Wednesday, October 17, 2012

The Last Days Of Lance Armstrong

      He stood in the middle of Kansas with the entire country around him. But then ... oops, evidence surfaced....California slipped into the ocean. Followed by more evidence... Maine and New Hampshire dropped off the map. And then more evidence. There goes Oregon. Then Florida. As more and more facts surfaced, the country that elevated him fell away. Today, Lance is surrounded by only his posse. Or in this analogy, an acre of supporters. This week, almost all of his sponsors dropped away. Soon, the posse will collapse. And Lance will be standing on a rock where Kansas used to be. Lance Armstrong has denied using performance enhancing drugs to win his seven Tours de France. Now we see the fabric unraveling. We see the mountain of evidence, and we now know that he was the kingpin of an extensive organized crime ring involving the governing body, sponsors, trainers, and a cast of thousands.

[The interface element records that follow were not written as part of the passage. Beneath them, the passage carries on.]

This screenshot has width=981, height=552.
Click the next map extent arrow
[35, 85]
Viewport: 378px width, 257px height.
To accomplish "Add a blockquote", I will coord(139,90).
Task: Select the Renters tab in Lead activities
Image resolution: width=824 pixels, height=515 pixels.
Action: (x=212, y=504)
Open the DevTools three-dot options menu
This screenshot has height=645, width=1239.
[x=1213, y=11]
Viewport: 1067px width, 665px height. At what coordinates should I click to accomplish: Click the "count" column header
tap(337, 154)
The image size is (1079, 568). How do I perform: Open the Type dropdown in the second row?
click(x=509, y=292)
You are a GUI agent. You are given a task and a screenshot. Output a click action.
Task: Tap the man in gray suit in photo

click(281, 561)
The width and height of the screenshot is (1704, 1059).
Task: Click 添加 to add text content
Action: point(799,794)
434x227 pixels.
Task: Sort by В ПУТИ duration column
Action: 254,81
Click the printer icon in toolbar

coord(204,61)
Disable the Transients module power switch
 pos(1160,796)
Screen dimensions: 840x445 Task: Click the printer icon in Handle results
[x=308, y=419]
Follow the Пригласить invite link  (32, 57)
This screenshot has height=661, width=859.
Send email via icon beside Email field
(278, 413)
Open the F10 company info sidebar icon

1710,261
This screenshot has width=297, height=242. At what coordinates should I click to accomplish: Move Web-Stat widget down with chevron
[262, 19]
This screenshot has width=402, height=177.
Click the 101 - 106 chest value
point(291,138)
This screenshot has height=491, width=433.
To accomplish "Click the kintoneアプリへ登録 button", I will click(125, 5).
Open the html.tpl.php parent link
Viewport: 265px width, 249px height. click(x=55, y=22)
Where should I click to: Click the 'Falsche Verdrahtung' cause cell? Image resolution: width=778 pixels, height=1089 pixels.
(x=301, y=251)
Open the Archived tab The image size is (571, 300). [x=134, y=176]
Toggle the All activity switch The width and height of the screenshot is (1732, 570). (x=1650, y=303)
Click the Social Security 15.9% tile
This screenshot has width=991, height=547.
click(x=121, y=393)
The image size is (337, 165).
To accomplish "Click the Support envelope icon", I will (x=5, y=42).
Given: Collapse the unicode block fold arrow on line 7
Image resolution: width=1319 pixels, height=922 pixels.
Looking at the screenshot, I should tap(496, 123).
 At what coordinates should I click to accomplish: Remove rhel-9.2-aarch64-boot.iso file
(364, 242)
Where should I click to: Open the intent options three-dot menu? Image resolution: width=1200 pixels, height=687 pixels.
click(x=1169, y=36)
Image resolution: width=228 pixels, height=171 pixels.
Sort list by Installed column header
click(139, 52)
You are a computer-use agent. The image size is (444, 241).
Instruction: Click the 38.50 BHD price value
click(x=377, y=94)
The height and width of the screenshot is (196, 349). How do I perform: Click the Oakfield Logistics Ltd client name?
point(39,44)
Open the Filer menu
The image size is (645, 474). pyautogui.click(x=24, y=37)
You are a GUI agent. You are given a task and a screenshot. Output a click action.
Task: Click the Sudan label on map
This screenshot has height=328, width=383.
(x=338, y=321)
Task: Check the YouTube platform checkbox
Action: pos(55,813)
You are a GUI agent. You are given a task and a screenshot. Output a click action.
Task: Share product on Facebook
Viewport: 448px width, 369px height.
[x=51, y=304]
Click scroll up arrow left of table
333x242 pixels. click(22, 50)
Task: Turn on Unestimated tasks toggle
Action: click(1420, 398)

     It could have been different.

     Lance could have come clean right from the start when the first serious allegations came out. It would have saved all of this trouble from happening. America forgives and forgets very easily. He could have avoided all this. Instead, the Texan in him - the brashness that drew attention to him in the first place - dug in his heals and held his ground - fooled into believing that the people he bullied would remain silent, and that those who feared his powerful wrath would leave him alone. He was also fooled into believing that the fortress he had built around him would hold back the advancing mob. Had he come clean immediately, his entire persona would have been elevated further. He would have been made the patron saint of forgiveness. And we would have moved on.

     It could have been altogether different.

     As outlined in David Walsh's book 'From Lance to Landis', Armstrong's ego couldn't take losing to European farm boys. He had dominated the American scene as a clean rider, but when he made the jump to European racing, he got has ass handed to him. That's when "the program" began in earnest. Lance emerged as a Tour contender in 1999, one year after the Festina Affair, a drug scandal involving a French team at the TdF. Lance came along as a cancer survivor with the personality and panache of a Bernard Hinault, and the UCI saw the opportunity to present a new and cleaner image to the world. 'Look what we have done. We have entered a new era in sport. We have a new hero.' (Actually, I think the UCI was caught with their pants down when Lance won the '99 TdF. They didn't have the technology to catch him, and after the huge response by the cancer survivor community, they didn't dare try.)  Now we're learning that the reality was completely foul. The drug problem was made worse than ever. Lance, quickly capitalizing financially on his 'success' and the popularity of his cause, suddenly had the means to become the mob boss of cycling.

    It should have been different.

    Maybe I'm an idealistic fool who still believes in honesty, but it seems to me that if I had super powers (other than my sense of humor and my Tortilla Soup recipe), I would use them for good not evil. Lance's super powers are his intense personality, fearlessness, and his amazing athletic ability. He could have used them for good. Instead of going to the dark side and delving into the drug world, why didn't he use his brashness, fearlessness, cockiness, and powerful riding to destroy the Omerta from within? Demand that they race clean. Call them out. Challenge them. Change the world.

     If anyone could have done it, it was the Lance freakin' Armstrong that I knew before the drugs. He was a superior athlete with an ass whoopin' personality. That's a Texan that we could all respect. I saw it with my own eyes almost every weekend as an announcer in 1991-92-93. He was a specimen of confidence and heart. He despised losing. He did amazing things on the bike to prevent it. He took no shit from anyone. He was awesome.

      Instead, he took the lowest road possible and drove it to the end of the earth.

      The problem here is more than a question about simply using drugs. He has railroaded innocent people, ruined careers, shattered opportunities, squashed dreams, stolen monies, and generally f***ed everything up for an entire sport.

     And it didn't have to be that way.